Would you transcribe the listing exactly as it stands, minus any images?

Data for this task:
========

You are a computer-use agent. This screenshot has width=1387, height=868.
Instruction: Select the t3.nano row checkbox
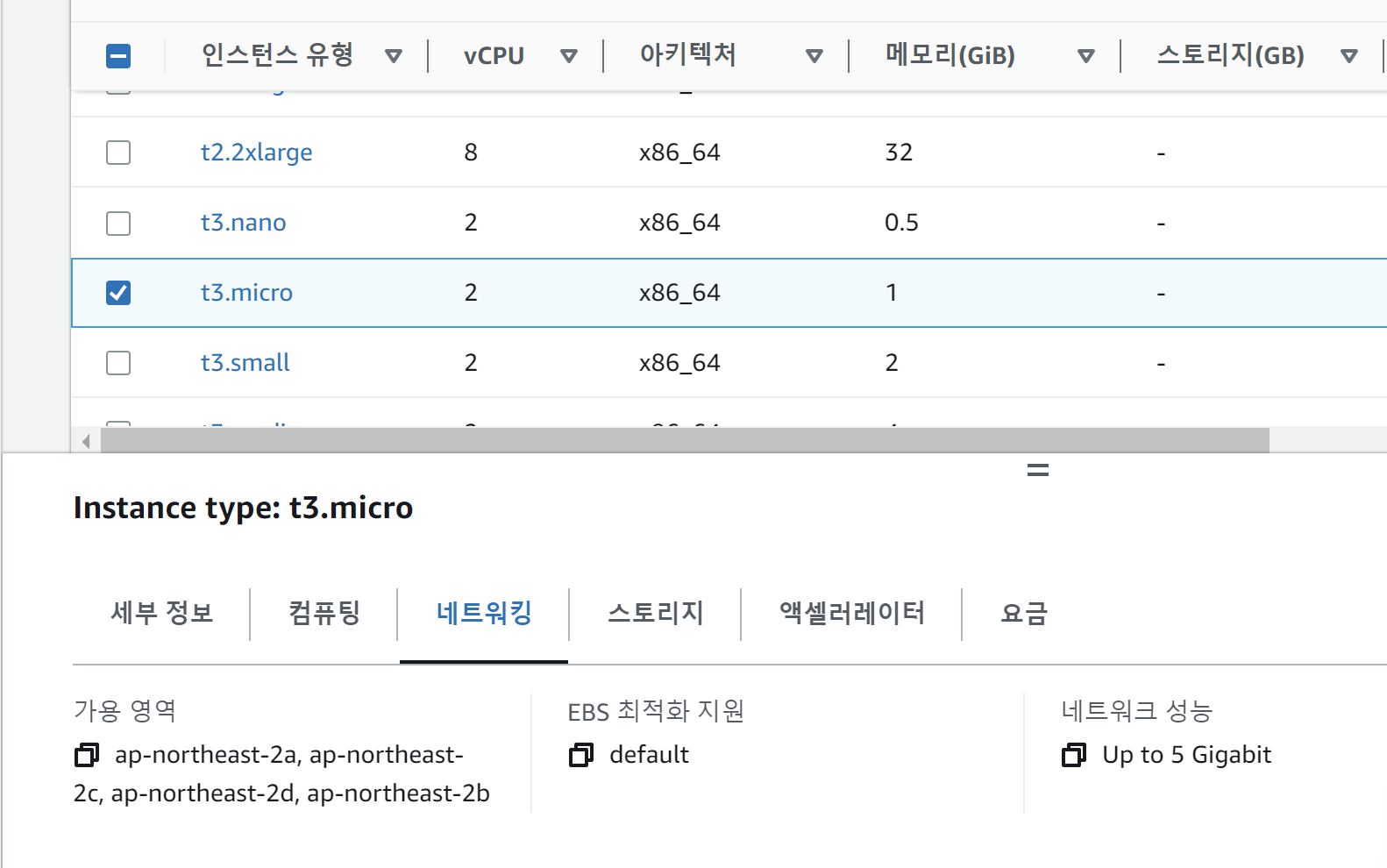tap(118, 223)

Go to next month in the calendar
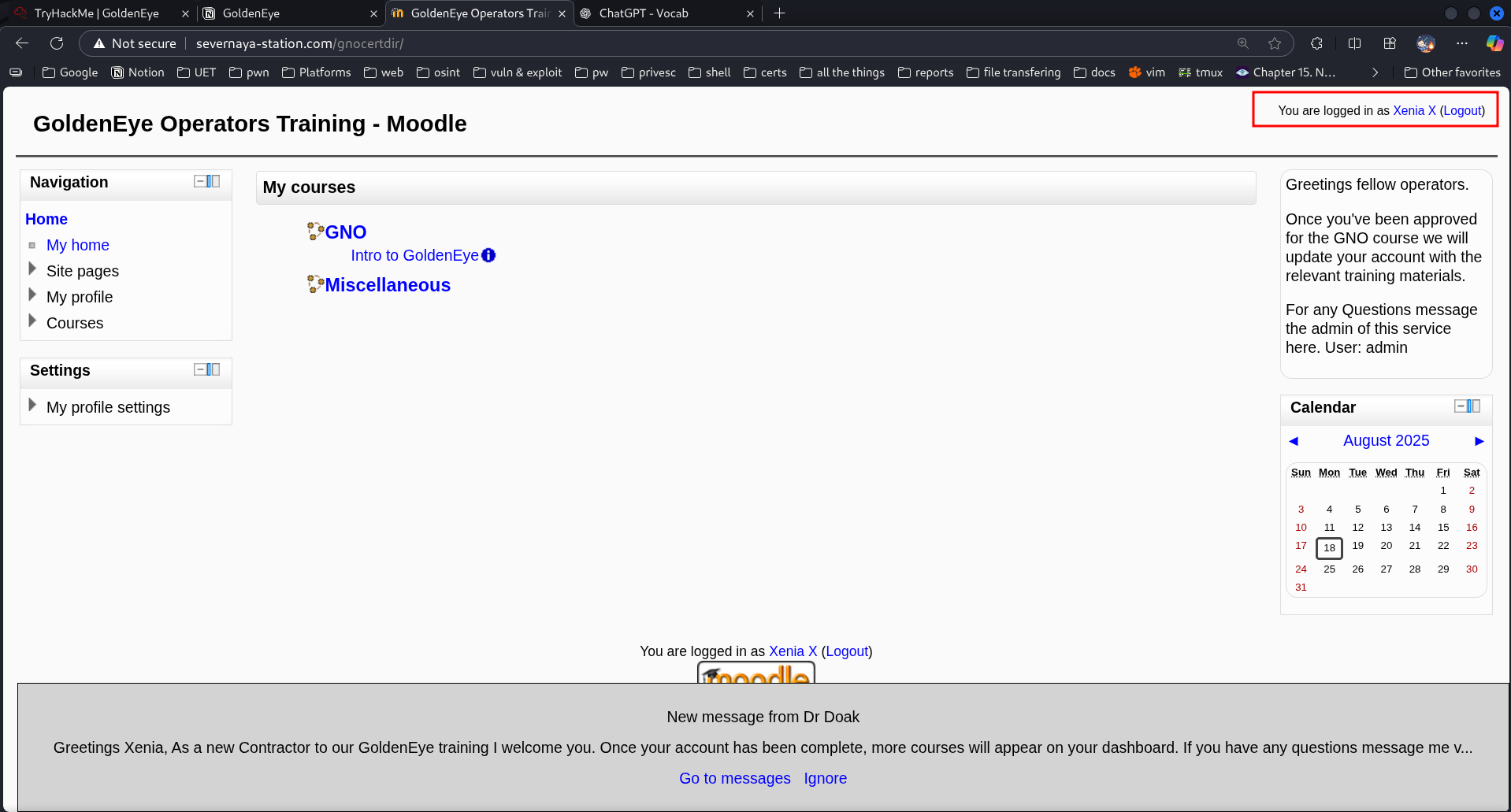1479,441
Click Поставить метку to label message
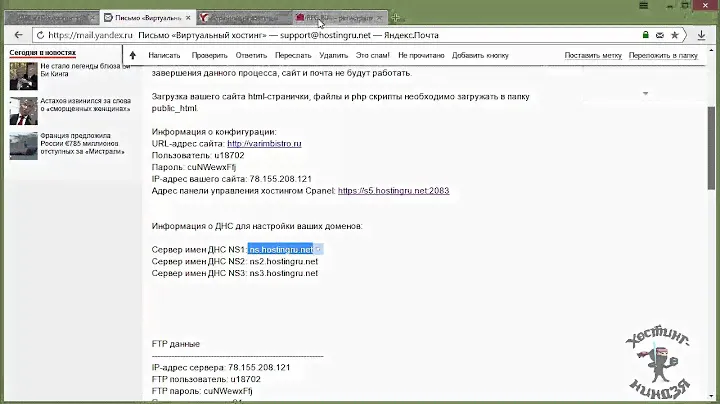Image resolution: width=720 pixels, height=404 pixels. [x=593, y=56]
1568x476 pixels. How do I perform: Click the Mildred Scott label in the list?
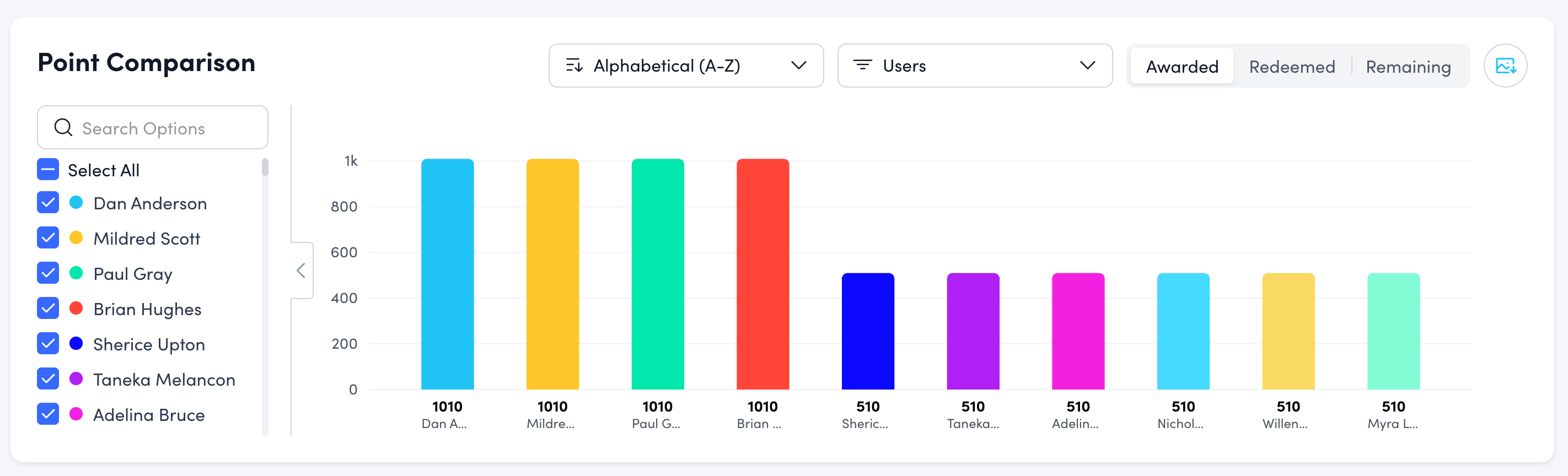pos(147,239)
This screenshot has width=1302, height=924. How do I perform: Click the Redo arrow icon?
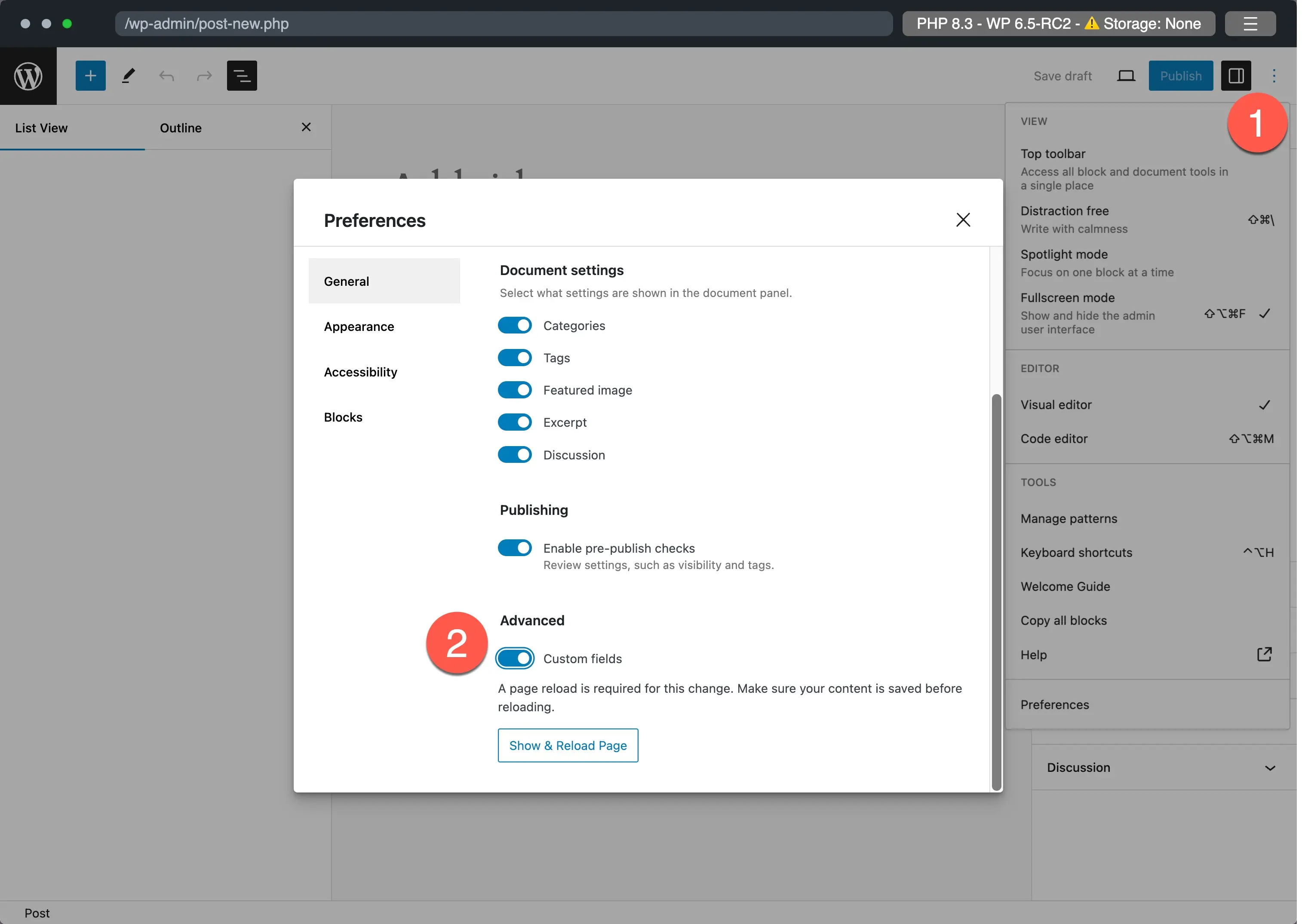pyautogui.click(x=204, y=75)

========

Your solution:
You are a computer-use agent. This screenshot has width=1387, height=868.
Instruction: Select the t3.nano row checkbox
tap(118, 223)

Go to next month in the calendar
1479,441
Click Поставить метку to label message
Image resolution: width=720 pixels, height=404 pixels. [x=593, y=56]
1568x476 pixels. How do I perform: Click the Mildred Scott label in the list?
pos(147,239)
This screenshot has width=1302, height=924. How do I perform: Click the Redo arrow icon?
pyautogui.click(x=204, y=75)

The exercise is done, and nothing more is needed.